Le réveillon d’Apple en RDC :
5G, coltan et enjeux géopolitiques

Jeudi 9 janvier 2025, à Kinshasa, l’ambiance était solennelle lors d’une conférence de presse tenue par la cheffe de la diplomatie et le chef des armées congolais. Patrice Muyaya, porte-parole du gouvernement, s’est exprimé: « Le Rwanda aujourd’hui ne peut pas vivre sans piller la République démocratique du Congo ». Ces déclarations font écho à un rapport des Nations unies publié ce décembre 2024, qui dénonce les exactions économiques dans l’est du pays.
Le document met en lumière la situation à Rubaya, ville du Nord-Kivu contrôlée depuis avril 2024 par les rebelles du M23. Cette région, riche en ressources minières, abrite surtout l’une des plus grandes mines de coltan dans les Grands Lacs. Ce minerai, composé de niobium et de tantale, est essentiel à la fabrication des smartphones, tablettes et appareils connectés, notamment depuis l’essor de la 5G.
Selon l’ONU, le M23 exploite Rubaya à raison de 120 tonnes de coltan par mois, générant près de 800 000 dollars mensuels grâce à une taxe imposée sur les creuseurs. Ces revenus profiteraient ainsi à l’économie rwandaise, selon le rapport.
Kinshasa dénonce une « extraction frauduleuse » et accuse Apple et d’autres multinationales de fermer les yeux sur les « minerais de sang » présents dans leur chaîne d’approvisionnement. En décembre 2024, le cabinet Amsterdam & Partners, mandaté par le gouvernement congolais, a déposé plainte en France puis en Belgique contre Apple pour recel de crimes de guerre, blanchiment et tromperie des consommateurs. « Si vous voulez être sûr de ne pas donner de minerais de sang à Noël, offrez des… pommes ! » plaisante à demi-mot Robert Amsterdam, l’avocat du cabinet, Amsterdam & Partners, qui a porté plainte au nom du gouvernement congolais.
Apple, Tesla, Intel et d’autres entreprises reconnaissent s’approvisionner indirectement en RDC et au Rwanda, mais toujours via une chaîne complexe d’intermédiaires. En 2019 déjà, l’ONG International Rights Advocates avait poursuivi plusieurs géants de la tech, les accusant de tirer profit du cobalt congolais exploité dans des conditions dangereuses, impliquant parfois des enfants.
Depuis les années 2000, les ressources minières de l’est de la RDC alimentent des conflits meurtriers. « Minerais de sang », ces matériaux stratégiques sont au cœur d’un système à la fois opaque et lucratif, où les promesses de traçabilité peinent à être tenues.
Alors que le président rwandais Paul Kagame s’est exprimé à Kinshasa le 9 janvier dernier sans commenter le rapport de l’ONU, les tensions entre les deux pays restent palpables.

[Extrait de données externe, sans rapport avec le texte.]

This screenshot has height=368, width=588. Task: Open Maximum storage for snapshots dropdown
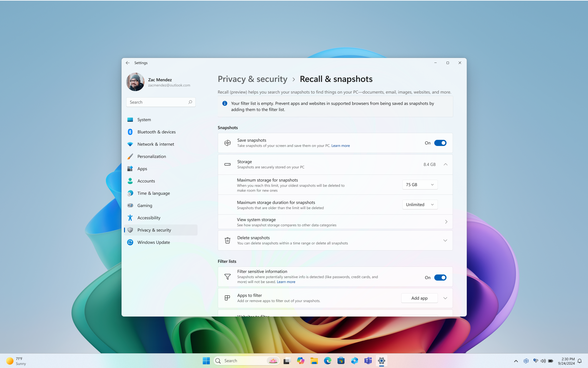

La RDC affirme sa volonté de poursuivre ceux qui profitent de ces richesses au détriment de la paix et du développement local.
Soucieux de préserver son image, le géant Apple s’engage pour l’instant à suspendre ses approvisionnements en minerais en provenance de la RDC et du Rwanda. Un revirement à accueillir avec satisfaction et prudence…
Mais la route vers une exploitation responsable reste semée d’embûches.